Format the lines below as a JSON list of strings, with each line as one string and any blank lines omitted.

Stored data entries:
◆ ◆ ◆ ◆ ◆
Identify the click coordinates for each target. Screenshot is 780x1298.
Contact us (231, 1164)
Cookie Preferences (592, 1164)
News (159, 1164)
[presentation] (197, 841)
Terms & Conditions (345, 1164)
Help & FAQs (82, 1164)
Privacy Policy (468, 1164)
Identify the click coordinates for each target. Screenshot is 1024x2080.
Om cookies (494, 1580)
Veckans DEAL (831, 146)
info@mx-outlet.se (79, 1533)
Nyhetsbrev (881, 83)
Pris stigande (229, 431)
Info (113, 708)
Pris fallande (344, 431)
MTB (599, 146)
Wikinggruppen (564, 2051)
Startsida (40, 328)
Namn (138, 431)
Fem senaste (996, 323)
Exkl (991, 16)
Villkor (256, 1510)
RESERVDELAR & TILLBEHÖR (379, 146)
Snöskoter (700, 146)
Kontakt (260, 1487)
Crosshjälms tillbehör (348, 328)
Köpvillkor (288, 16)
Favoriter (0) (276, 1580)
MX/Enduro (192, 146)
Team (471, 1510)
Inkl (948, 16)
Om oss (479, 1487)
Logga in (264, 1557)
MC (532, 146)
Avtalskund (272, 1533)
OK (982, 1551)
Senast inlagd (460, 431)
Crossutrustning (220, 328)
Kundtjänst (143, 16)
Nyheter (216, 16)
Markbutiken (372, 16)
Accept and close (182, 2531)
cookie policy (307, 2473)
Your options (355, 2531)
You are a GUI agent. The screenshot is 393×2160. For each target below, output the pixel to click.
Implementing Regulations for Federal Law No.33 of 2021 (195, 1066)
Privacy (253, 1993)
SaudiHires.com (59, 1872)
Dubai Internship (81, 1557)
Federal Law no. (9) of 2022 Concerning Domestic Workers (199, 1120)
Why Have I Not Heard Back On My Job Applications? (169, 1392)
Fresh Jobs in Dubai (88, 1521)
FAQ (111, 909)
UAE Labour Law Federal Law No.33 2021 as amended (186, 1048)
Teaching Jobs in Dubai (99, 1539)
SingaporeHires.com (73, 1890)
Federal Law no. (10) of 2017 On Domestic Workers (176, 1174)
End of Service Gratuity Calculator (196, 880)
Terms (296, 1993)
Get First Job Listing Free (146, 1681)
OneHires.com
◆ ◆ ◆ ◆ ◆
→ **RESULT FOR THIS EXERCISE**
[
  "Identify the click coordinates for each target. Screenshot is 780x1298.",
  "Contact us (231, 1164)",
  "Cookie Preferences (592, 1164)",
  "News (159, 1164)",
  "[presentation] (197, 841)",
  "Terms & Conditions (345, 1164)",
  "Help & FAQs (82, 1164)",
  "Privacy Policy (468, 1164)",
  "Identify the click coordinates for each target. Screenshot is 1024x2080.",
  "Om cookies (494, 1580)",
  "Veckans DEAL (831, 146)",
  "info@mx-outlet.se (79, 1533)",
  "Nyhetsbrev (881, 83)",
  "Pris stigande (229, 431)",
  "Info (113, 708)",
  "Pris fallande (344, 431)",
  "MTB (599, 146)",
  "Wikinggruppen (564, 2051)",
  "Startsida (40, 328)",
  "Namn (138, 431)",
  "Fem senaste (996, 323)",
  "Exkl (991, 16)",
  "Villkor (256, 1510)",
  "RESERVDELAR & TILLBEHÖR (379, 146)",
  "Snöskoter (700, 146)",
  "Kontakt (260, 1487)",
  "Crosshjälms tillbehör (348, 328)",
  "Köpvillkor (288, 16)",
  "Favoriter (0) (276, 1580)",
  "MX/Enduro (192, 146)",
  "Team (471, 1510)",
  "Inkl (948, 16)",
  "Om oss (479, 1487)",
  "Logga in (264, 1557)",
  "MC (532, 146)",
  "Avtalskund (272, 1533)",
  "OK (982, 1551)",
  "Senast inlagd (460, 431)",
  "Crossutrustning (220, 328)",
  "Kundtjänst (143, 16)",
  "Nyheter (216, 16)",
  "Markbutiken (372, 16)",
  "Accept and close (182, 2531)",
  "cookie policy (307, 2473)",
  "Your options (355, 2531)",
  "You are a GUI agent. The screenshot is 393×2160. For each target below, output the pixel to click.",
  "Implementing Regulations for Federal Law No.33 of 2021 (195, 1066)",
  "Privacy (253, 1993)",
  "SaudiHires.com (59, 1872)",
  "Dubai Internship (81, 1557)",
  "Federal Law no. (9) of 2022 Concerning Domestic Workers (199, 1120)",
  "Why Have I Not Heard Back On My Job Applications? (169, 1392)",
  "Fresh Jobs in Dubai (88, 1521)",
  "FAQ (111, 909)",
  "UAE Labour Law Federal Law No.33 2021 as amended (186, 1048)",
  "Teaching Jobs in Dubai (99, 1539)",
  "SingaporeHires.com (73, 1890)",
  "Federal Law no. (10) of 2017 On Domestic Workers (176, 1174)",
  "End of Service Gratuity Calculator (196, 880)",
  "Terms (296, 1993)",
  "Get First Job Listing Free (146, 1681)",
  "OneHires.com"
]